I tear my eyes from his, no longer wanting to look at him. He doesn’t deserve my attention, but luckily, I don’t have to do much except eat because Dad turns the conversation to football as everyone begins to fill their plates.
I take care of Sophie first, cutting a crepe into bite-sized pieces to make it easier for her to eat before I start on my own plate, all while ignoring the disgusting amount of praise my father heaps on Chance for his performance at the last game. Part of it stems from his own pride; I know this. My father shaped Chance into the football player he is today, and now he’s going places. I don’t blame him for being proud of that, but it still sucks to sit here and listen to it.
My mother, God bless her, does what she always does best and listens raptly, smiling and commenting in all the right places.
I used to be able to do that.
I used to be able to go along with it.
But I can’t anymore.
I’m done, not to mention irritated with sheer arrogance at the man across from me as he tries to catch my eye and smile.
“Teagan had a great game, too,” I say, glancing up from my plate to offer my father a pointed stare. Across from me, Chance’s glare bores into my skull. “He had some incredible blocks, not to mention the touchdown he got. Oh, and if he hadn’t recovered that fumble by the Lions, we’d have been seriously screwed considering we only won by three points.”
My father’s forehead creases, and he hesitates before saying, “That, he did. I have to admit, I didn’t give him much play time after, uh . . .” He clears his throat. “I’ve had some doubts about him, especially after an incident at practice the other night, but he proved to me yesterday afternoon how much he wants this. His performance wasn’t lost on me.”
I nod, shifting to lock eyes with Chance. “I’ll be sure to tell him when I see him next,” I drawl as a slow smile curves my lips.
Chance’s cheeks flush, and if the firm set of his mouth is any indication, I succeeded in pissing him off.
Good. Now we’re even.
“We’ve had better tight ends,” he says, squaring his shoulders.
I roll my eyes. I so badly want to say we’ve had better quarterbacks, too, but it wouldn’t be true, and I’d just sound like a jerk.

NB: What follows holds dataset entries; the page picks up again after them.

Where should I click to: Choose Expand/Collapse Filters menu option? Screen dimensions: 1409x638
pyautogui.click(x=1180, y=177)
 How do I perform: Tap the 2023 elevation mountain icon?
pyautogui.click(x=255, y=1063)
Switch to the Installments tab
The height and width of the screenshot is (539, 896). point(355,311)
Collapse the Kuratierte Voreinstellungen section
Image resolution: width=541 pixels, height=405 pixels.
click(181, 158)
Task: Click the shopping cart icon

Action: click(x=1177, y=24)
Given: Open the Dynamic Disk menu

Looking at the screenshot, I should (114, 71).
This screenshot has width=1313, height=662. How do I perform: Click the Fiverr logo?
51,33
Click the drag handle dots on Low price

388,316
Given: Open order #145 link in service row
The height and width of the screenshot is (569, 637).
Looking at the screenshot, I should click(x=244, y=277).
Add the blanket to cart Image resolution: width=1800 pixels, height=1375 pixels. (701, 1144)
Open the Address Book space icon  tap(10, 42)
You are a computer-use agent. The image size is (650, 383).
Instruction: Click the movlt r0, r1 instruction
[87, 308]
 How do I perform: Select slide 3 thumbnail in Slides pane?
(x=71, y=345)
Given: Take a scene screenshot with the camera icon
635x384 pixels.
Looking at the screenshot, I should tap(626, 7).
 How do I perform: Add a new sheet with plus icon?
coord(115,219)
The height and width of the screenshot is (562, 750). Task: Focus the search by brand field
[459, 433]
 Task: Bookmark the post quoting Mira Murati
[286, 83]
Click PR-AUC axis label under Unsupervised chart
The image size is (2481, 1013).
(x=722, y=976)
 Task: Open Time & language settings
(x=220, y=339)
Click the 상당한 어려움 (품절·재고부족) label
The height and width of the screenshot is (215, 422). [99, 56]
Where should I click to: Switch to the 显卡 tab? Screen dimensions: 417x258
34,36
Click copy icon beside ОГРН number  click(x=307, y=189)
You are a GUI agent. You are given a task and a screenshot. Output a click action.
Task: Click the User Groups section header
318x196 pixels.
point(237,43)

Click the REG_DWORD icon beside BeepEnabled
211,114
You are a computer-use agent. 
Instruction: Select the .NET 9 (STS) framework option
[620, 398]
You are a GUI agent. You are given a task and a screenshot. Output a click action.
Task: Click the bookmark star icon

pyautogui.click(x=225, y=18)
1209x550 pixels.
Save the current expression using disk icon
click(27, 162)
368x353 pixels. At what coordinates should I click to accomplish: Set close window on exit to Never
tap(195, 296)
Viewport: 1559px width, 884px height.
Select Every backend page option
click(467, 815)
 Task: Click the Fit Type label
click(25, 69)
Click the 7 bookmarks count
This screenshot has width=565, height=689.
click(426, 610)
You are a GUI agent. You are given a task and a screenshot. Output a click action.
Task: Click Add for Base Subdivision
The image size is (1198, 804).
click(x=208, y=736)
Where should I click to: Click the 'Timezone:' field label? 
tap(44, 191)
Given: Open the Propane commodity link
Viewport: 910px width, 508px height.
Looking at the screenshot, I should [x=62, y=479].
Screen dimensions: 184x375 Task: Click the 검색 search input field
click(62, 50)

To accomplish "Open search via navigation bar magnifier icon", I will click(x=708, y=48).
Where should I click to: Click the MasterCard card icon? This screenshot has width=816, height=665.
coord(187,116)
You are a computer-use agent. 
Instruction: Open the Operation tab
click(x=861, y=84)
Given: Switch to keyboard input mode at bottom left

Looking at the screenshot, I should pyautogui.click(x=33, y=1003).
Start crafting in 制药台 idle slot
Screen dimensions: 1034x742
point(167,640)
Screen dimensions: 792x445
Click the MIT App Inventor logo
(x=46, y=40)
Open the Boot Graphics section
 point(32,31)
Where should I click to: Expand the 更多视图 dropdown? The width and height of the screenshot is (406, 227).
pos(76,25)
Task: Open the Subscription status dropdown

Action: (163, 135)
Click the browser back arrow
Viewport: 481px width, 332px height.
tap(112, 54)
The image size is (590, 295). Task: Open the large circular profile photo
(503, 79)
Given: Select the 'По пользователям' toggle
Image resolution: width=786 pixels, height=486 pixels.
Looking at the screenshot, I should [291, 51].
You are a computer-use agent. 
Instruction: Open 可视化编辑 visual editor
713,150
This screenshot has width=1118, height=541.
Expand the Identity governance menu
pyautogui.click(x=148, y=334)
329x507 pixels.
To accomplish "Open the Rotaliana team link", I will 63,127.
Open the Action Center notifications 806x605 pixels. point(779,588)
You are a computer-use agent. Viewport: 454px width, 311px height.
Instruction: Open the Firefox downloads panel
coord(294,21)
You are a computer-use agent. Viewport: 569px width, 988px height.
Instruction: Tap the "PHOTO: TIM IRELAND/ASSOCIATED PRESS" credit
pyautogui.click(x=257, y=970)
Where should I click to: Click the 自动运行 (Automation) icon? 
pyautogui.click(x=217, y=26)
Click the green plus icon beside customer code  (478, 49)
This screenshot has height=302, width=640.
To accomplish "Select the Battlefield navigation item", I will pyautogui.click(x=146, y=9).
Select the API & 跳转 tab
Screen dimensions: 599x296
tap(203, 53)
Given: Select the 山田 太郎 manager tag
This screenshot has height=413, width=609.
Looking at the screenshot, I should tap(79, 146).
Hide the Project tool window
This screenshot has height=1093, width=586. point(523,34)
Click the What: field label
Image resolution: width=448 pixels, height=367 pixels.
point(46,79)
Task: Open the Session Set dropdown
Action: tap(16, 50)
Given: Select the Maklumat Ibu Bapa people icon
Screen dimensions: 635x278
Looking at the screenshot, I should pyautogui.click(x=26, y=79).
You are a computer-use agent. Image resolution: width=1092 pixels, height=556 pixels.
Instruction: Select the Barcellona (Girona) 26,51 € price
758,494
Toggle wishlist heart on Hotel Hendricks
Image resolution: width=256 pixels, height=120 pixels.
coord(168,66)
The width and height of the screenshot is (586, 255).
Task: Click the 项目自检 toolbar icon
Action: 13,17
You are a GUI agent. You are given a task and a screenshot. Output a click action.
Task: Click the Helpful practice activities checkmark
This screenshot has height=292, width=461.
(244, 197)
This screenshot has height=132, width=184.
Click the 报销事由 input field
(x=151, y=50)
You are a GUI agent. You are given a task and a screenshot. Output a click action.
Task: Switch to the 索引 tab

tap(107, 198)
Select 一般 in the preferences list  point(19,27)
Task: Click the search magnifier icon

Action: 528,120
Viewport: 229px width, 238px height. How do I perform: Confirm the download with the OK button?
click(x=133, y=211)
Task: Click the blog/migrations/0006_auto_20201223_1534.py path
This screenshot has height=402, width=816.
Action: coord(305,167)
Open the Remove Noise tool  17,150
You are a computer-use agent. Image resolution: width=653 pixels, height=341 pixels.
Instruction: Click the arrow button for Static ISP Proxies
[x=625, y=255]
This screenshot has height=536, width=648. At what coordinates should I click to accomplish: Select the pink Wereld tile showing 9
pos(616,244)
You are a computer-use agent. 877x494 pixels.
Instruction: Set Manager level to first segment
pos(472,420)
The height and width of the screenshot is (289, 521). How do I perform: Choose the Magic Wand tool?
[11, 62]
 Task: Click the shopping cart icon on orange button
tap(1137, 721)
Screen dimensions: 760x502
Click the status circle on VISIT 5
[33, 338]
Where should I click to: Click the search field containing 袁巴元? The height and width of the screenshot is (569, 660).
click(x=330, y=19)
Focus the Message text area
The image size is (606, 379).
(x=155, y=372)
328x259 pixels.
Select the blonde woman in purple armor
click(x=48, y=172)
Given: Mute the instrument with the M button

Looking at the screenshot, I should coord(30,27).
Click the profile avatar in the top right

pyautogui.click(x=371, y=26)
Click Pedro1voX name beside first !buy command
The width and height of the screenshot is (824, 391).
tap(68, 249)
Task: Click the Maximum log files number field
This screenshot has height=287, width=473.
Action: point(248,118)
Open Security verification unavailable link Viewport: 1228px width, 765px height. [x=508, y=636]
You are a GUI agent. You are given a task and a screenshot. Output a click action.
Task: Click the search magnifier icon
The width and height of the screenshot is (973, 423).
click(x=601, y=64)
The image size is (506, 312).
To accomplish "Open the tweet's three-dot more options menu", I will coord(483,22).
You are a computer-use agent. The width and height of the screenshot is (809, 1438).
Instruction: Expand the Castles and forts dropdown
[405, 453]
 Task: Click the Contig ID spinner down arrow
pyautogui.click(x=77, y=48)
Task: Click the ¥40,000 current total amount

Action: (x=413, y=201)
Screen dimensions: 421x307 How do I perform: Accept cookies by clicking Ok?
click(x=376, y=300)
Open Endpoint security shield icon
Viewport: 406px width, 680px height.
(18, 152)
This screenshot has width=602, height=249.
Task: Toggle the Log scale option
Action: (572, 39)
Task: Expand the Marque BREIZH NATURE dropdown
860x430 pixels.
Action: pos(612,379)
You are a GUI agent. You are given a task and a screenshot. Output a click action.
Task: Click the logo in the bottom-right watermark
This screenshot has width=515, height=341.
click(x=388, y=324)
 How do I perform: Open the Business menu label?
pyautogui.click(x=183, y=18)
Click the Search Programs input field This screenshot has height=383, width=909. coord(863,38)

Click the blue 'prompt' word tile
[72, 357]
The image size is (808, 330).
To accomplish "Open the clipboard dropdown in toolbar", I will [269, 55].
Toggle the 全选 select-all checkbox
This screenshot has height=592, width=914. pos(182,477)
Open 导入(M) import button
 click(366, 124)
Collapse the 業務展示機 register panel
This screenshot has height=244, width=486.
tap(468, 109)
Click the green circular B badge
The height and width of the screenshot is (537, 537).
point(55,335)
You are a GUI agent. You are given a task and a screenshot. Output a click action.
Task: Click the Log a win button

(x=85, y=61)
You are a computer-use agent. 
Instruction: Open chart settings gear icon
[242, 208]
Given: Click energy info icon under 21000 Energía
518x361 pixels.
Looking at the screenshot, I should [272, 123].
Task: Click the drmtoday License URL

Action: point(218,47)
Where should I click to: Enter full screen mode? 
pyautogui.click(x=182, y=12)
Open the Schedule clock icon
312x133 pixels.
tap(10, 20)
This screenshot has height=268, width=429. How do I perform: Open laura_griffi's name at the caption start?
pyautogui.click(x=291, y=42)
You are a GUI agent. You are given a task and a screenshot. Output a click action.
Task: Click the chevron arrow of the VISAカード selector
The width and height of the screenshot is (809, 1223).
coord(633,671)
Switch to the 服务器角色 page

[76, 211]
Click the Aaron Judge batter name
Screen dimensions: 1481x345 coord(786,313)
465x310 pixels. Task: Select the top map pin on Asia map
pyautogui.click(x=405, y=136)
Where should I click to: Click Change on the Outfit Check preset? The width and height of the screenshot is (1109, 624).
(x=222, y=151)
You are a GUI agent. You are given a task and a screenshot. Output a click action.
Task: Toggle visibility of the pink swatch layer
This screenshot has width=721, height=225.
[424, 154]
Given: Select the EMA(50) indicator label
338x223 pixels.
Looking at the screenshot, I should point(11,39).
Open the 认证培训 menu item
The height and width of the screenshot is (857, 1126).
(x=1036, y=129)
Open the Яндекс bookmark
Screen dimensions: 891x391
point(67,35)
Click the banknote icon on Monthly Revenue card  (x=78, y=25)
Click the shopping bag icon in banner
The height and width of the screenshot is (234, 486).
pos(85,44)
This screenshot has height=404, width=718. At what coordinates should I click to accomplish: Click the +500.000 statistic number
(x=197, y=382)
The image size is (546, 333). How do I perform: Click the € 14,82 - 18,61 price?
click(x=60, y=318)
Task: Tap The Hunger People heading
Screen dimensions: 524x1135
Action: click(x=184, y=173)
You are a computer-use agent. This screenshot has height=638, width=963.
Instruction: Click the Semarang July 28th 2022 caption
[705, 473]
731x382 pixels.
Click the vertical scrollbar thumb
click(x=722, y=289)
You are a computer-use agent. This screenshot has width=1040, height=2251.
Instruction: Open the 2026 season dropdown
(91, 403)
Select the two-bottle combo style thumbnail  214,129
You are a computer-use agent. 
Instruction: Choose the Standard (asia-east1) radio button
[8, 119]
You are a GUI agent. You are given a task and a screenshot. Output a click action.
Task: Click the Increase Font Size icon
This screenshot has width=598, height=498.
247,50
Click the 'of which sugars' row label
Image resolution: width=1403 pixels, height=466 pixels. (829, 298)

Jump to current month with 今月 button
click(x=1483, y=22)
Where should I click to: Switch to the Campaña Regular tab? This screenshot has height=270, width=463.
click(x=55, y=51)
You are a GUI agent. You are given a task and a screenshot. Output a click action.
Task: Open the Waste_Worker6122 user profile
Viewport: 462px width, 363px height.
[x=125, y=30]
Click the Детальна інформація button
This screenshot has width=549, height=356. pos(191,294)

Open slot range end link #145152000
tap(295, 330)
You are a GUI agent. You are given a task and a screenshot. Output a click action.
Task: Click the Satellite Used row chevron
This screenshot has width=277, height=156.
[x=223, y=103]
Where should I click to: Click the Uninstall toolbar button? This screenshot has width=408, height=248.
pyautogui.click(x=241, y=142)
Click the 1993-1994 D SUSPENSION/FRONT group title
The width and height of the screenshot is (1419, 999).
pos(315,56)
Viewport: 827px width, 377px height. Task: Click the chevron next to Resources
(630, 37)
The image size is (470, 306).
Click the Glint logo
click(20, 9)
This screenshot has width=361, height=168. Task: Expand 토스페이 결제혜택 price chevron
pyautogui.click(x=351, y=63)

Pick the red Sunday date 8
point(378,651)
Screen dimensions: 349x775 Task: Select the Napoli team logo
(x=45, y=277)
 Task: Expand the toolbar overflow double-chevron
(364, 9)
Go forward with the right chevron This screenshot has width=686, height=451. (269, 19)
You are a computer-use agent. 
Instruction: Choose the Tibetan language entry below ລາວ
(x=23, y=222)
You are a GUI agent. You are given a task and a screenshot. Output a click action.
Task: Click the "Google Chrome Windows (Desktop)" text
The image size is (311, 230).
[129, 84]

Besides, Chance is doing a good job at showing his hand all on his own.
“Is that so?” I prop my chin on my fist and stare. I have no idea what kind of game he’s playing, but it’s obvious he’s trying something; I just haven’t figured out what.
Chance nods. “Yeah. The kid’s a loose cannon if you ask me.”
Kid?
My brows rise. He acts so fucking superior, it makes me sick. Meanwhile, he’s half the man Teagan will ever be. I only wish I could tell him so, right here, right now, in front of my parents without sounding like I’m the one in the wrong.
Out of the corner of my eye, I see my father take a bite of his food, his forehead creased in concentration. “Teagan has a lot of spirit and a damned lot of potential. He’s stumbled a bit off the field, but it’s no reason to discount him, at least not yet. If he keeps his head in the game, I think he’ll go far.”
The pleasure at the irritation sliding through Chance’s features hits me like a branding iron, hot and sharp.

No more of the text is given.